Tuesday 20. August 2019
#134 - Janvier 2011

 

L’échec sur le budget européen pour 2011: querelle passagère ou désaccord qui s’approfondit ?

 

Ecrire début décembre un éditorial pour janvier sur une situation hautement volatile paraît un peu fou. Toutefois, quels que soient les solutions ou rapiéçages que trouvera le Conseil Européen de décembre, l’impasse sur le budget 2011, suite à l’échec des négociations le 15 novembre, six semaines seulement avant l’échéance, est alarmant et requiert un commentaire. La gravité de la situation est perceptible dans la réaction inhabituellement vigoureuse de José Manuel Barroso : « Un petit nombre d’Etats membres n’étaient pas prêts à négocier dans un esprit européen. Je le regrette. Ceux qui pensent avoir emporté une victoire sur ‘Bruxelles’ se sont tiré une balle dans le pied. Ils savent pourtant qu’ils ont porté un coup aux Européens et aux pays en développement. »

 

Trois points, liés entre eux, sont litigieux : l’augmentation du budget en 2011 ; proposer que l’UE génère ses revenus par des instruments fiscaux au niveau européen (‘ressources propres‘) au lieu de reposer majoritairement sur la contribution des Etats Membres ; le rôle du Parlement dans l’établissement futur du budget, à travers sa participation aux discussions - déjà engagées - sur le cadre financier multi-annuel 2014-2020.

 

Premier point : l’augmentation du budget, initialement prévue à 5,9%. Une provocation au moment où plusieurs budgets nationaux doivent faire des coupes douloureuses, presque intolérables, mais justifiée par les nouvelles fonctions confiées à l’UE : le Service d’Action Extérieure et les commissions de supervision chargées d’améliorer la gouvernance économique. Ces commissions sont jugées nécessaires à cause même de la crise économique et du récent besoin de porter ‘secours’ aux Etats Membres (c’est déjà onéreux et parfois décourageant d’éviter une crise comme le montrent les récents débats sur le changement climatique). Le Commissaire au budget, Janusz Lewandowski, a reconnu le ‘dilemme’ existant entre faire face aux responsabilités croissantes de l’UE et la claire nécessité de contrôler de manière étroite les dépenses.

 

Deuxième point : c’est en partie pour résoudre ce dilemme que le budget proposait une modification partielle du financement de l’UE, remplaçant les contributions nationales par un mécanisme permettant à l’UE de lever elle-même des fonds – par exemple via des taxes sur le transport aérien ou les transactions financières. Mais certains Etats Membres résistent fermement devant la possibilité confiée à l’UE de lever elle-même des impôts.

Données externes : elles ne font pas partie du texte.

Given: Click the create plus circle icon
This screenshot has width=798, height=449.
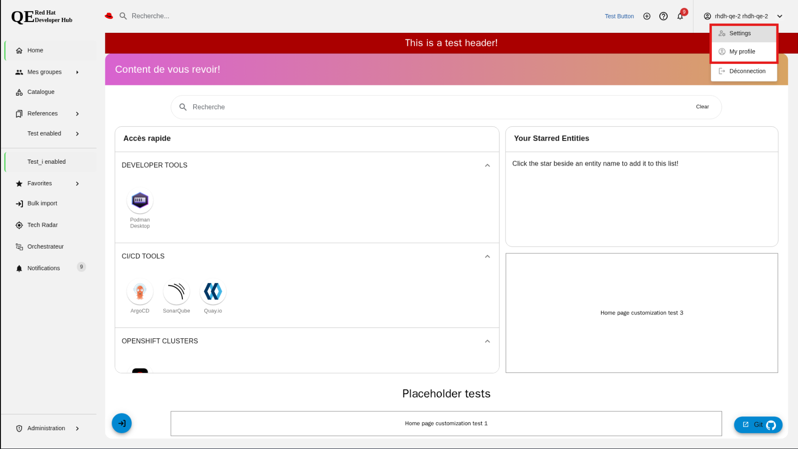Looking at the screenshot, I should click(x=647, y=16).
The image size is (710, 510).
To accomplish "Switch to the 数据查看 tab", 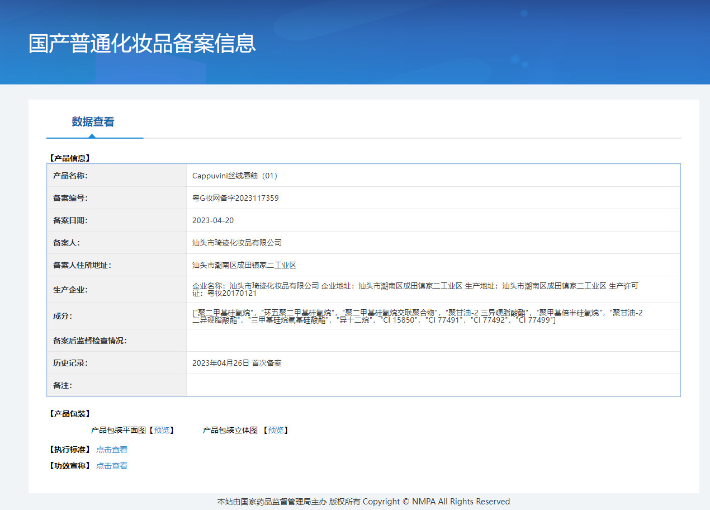I will pyautogui.click(x=93, y=122).
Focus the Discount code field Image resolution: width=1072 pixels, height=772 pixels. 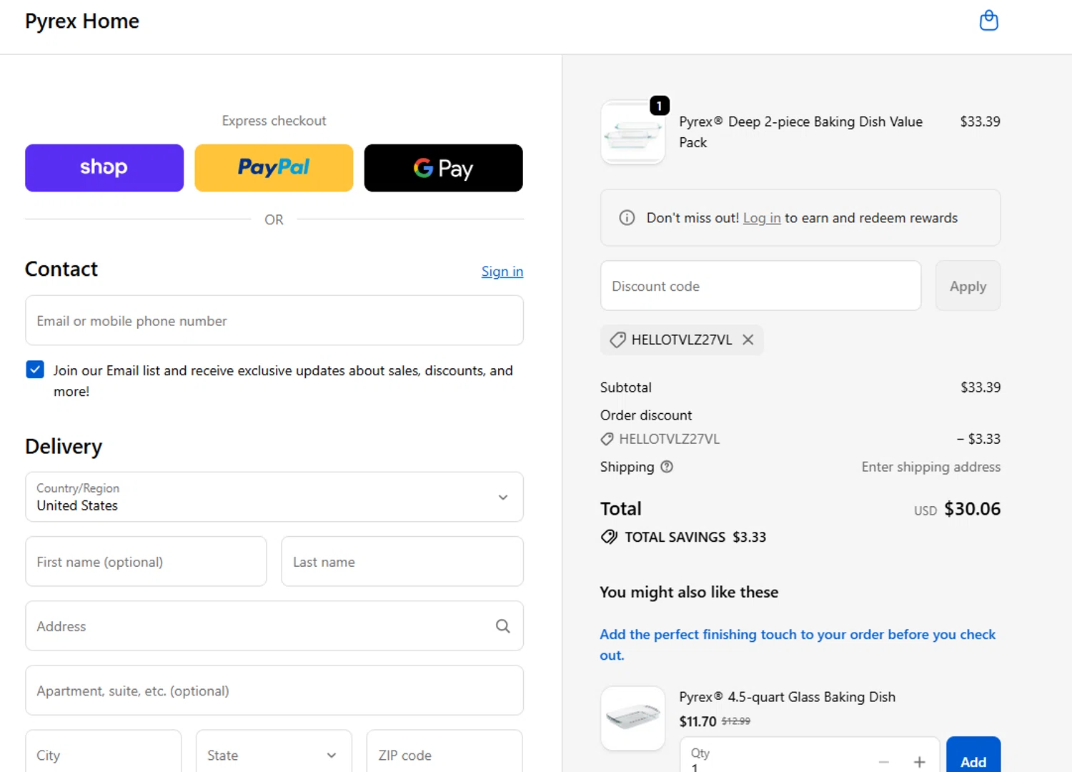pos(760,286)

Troisième point : la responsabilité budgétaire du Parlement. La question qui fâche. Le Traité de Lisbonne prévoit que le Parlement doit donner son « approbation » à toute décision du Conseil relative au cadre financier. Le Parlement a accepté de réduire l’augmentation de 5,9 à 2,9% (répondant ainsi au premier point litigieux ci-dessus) en posant toutefois certaines ‘conditions’, notamment qu’il soit activement impliqué pour préparer le prochain cadre financier, non seulement pour l’approuver a posteriori. Une telle ambition, et probablement le terme ‘conditions’, allait trop loin pour certains Etats Membres, qui suspectent le Parlement de toujours favoriser les options plus dispendieuses.

 

Le lendemain même de l’échec, Herman Van Rompuy, à Bruxelles, suggérait que l’une des conséquences de la crise économique et financière était que désormais les intérêts « nationaux » coïncident avec ceux de l’Union. Les difficultés actuelles suggèrent plutôt que ces intérêts ne feront jamais au mieux que se recouvrir partiellement.